Points are fees the borrower
pays the lender at the time the loan is closed, expressed as a percent of
the loan. On a $100,000 loan, 3 points means a payment of $3,000.
Points are part of the cost of credit to the borrower, and part of the
investment return to the lender.
Must a Borrower Pay Points?
Your friend is quite right in
saying that points are unknown in the UK. In fact, to my knowledge, they
are used nowhere except in the US. The international housing finance
seminar that the Wharton School holds every May has hosted bankers and
officials from at least 60 countries over the last 10 years, and none of
them have been familiar with points.
But you are wrong in thinking
that a borrower in the US must pay points. While the quotations you
see in the press usually include points, the fact is that virtually all
lenders are willing to make no-point loans if you ask for them. But of
course the rate will be higher. The rate/point quotes you see in the media
are what the lenders view as their "base" terms. But they have
other rate/point combinations "in the drawer" to be trotted out
when needed.
____
From the passage on mortgage points above, extract the text between "Your friend is" and "familiar with points.", inclusive, copying it word for word.

**GIVEN DATA**.
____
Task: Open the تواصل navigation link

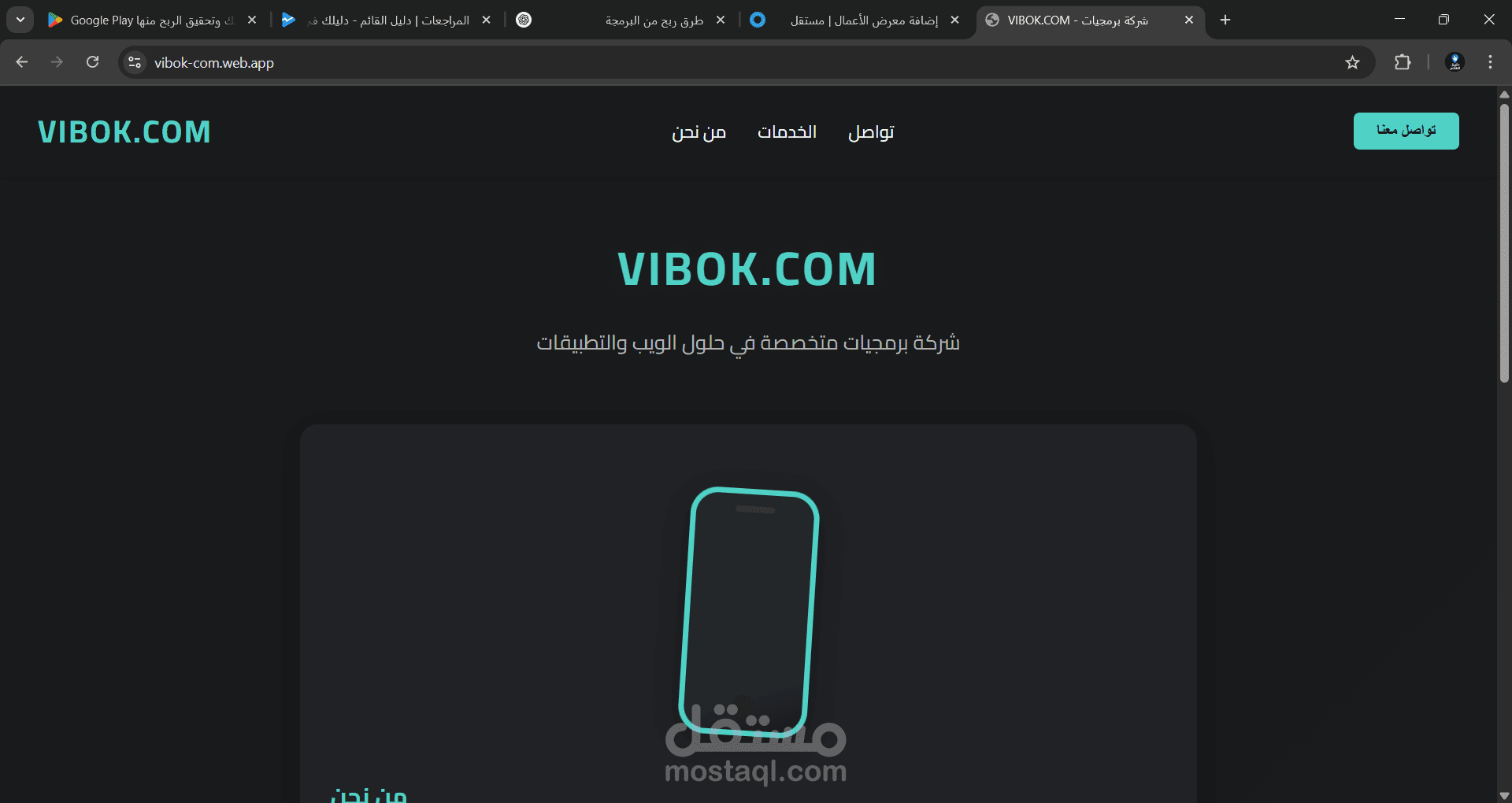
____
**SOLVED PROBLEM**.
Your friend is quite right in
saying that points are unknown in the UK. In fact, to my knowledge, they
are used nowhere except in the US. The international housing finance
seminar that the Wharton School holds every May has hosted bankers and
officials from at least 60 countries over the last 10 years, and none of
them have been familiar with points.